Preview: Marlins make their way back to Miami to host Mets
TV: FOX Sports Florida
TIME: Pregame coverage begins at 12:30 p.m.
MIAMI — The New York Mets, who made the World Series in 2015 and reached the playoffs again in 2016, are concluding a miserable, injury-decimated season.
The Miami Marlins, who were 66-63 and just four games out of the National League wild-card playoff race on Aug. 27, have since fallen apart. Miami returns home with a 3-17 record in its past 20 games.
On Monday, the Marlins (69-80) will host the Mets (65-84) in a battle of teams that have been out of contention for a while and are playing with an eye toward 2018.
The Marlins have not played at Marlins Park since Sept. 6. After that, they played road series at the Atlanta Braves and Philadelphia Phillies, and they also had a home series against the Milwaukee Brewers moved to Wisconsin because of Hurricane Irma.
“It’s not what anybody saw coming when we left Miami,” Marlins pitcher Adam Conley told The Miami Herald.
Moving the Brewers series creates a very brief Marlins homestand — just three games this week against the Mets.
The Monday pitching matchup will feature two veteran right-handers trying to get back above .500: Miami’s Dan Straily (9-9, 4.24 ERA) and New York’s Matt Harvey (5-5, 6.14 ERA).
Harvey, 28, has seen his career disintegrate because of injuries. The seventh pick in the 2010 draft, Harvey was 24-18 with a sub-3.00 ERA in his first three years in the majors. However, he went 4-10 with a 4.86 ERA in 2016 and has been brutal this year.
He has three starts left this season but has yet to prove he deserves to return to the Mets in 2018. The team could decide to not tender his $6 million contract for next year.
“It’s hard to take any positives out of the past two years,” Harvey said after allowing five runs in 3 1/3 innings Wednesday in an embarrassing 17-5 loss to the Chicago Cubs. “I’m extremely frustrated.”
Straily has had his own issues this year. He went 7-4 with a 3.31 ERA in the first half but is just 2-5 with a 5.74 ERA since then. He has an 8.44 ERA in three September starts.
The good news for Straily is that his home ERA (3.27) is much better than his road work (5.19), with 15 starts in each category.
Straily has given up 28 homers this year, including 18 against right-handed batters. However, he has been good against the Mets in two starts this year, posting a 1.74 ERA in two no-decisions.
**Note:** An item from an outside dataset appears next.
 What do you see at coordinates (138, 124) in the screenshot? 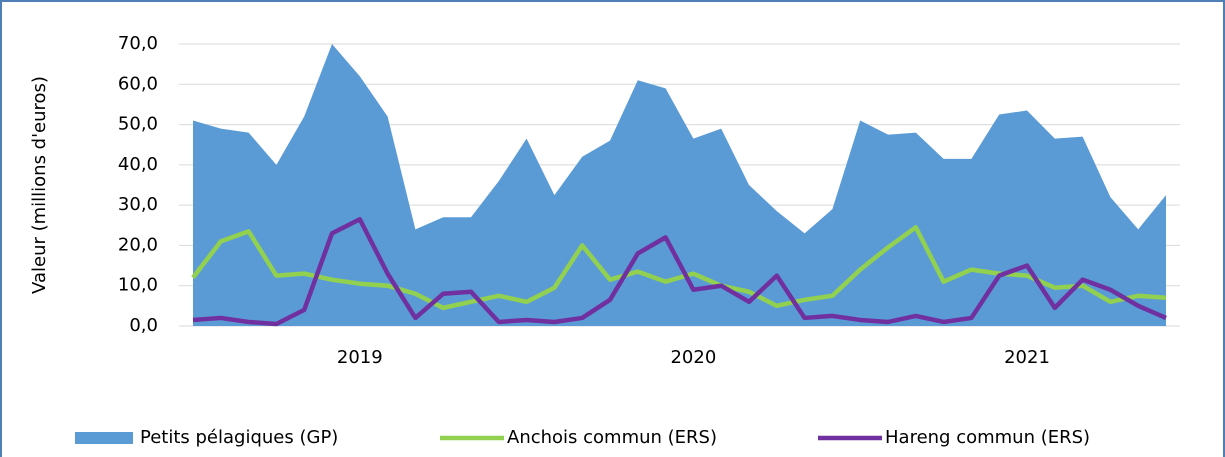
I see `y-tick-label: 50,0` at bounding box center [138, 124].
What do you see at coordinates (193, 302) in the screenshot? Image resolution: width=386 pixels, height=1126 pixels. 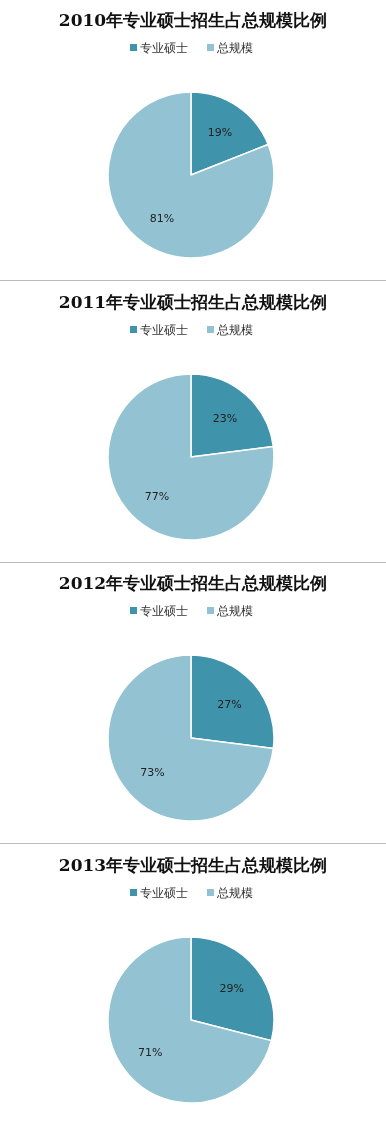 I see `chart-title: 2011年专业硕士招生占总规模比例` at bounding box center [193, 302].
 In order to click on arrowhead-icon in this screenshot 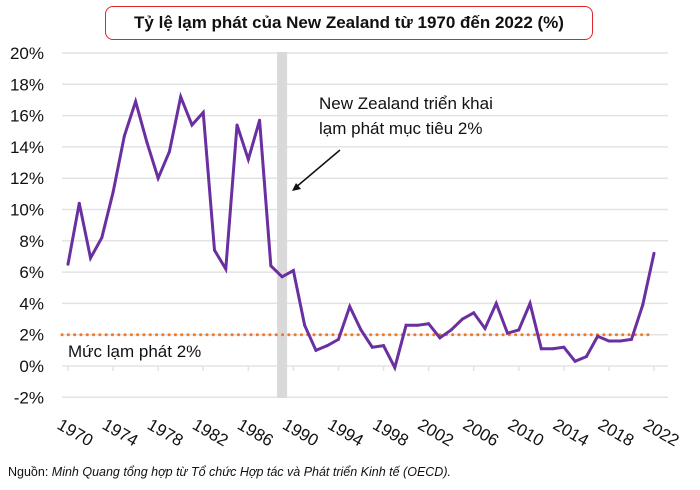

Harvey has an even worse homer rate, allowing 17 long balls in 16 starts, including 10 against left-handed batters. He has been equally bad at home or on the road. And his ERA has gone up every month of this season: 4.20 in April, 5.74 in May, 6.43 in June and 12.19 in three September starts after missing July because of injury.
Virtually across the board, Harvey’s numbers this year are the worst of his career, including his ERA, WHIP (1.574), homers per nine innings (1.9) and walks (4.5). His 6.7 strikeouts per nine are also a career low, although his fastball velocity has reportedly ticked up lately.
Against the Marlins this year, Harvey is 0-0 with a 1.50 ERA in one start, lasting six innings.
Harvey would love a repeat of those numbers on Monday, especially with all the adjustments he has been trying to make of late.
“It’s hard going out there and not helping your team,” Harvey said. “There’s a lot of work going on that is not paying off. But I have three starts just to be better.”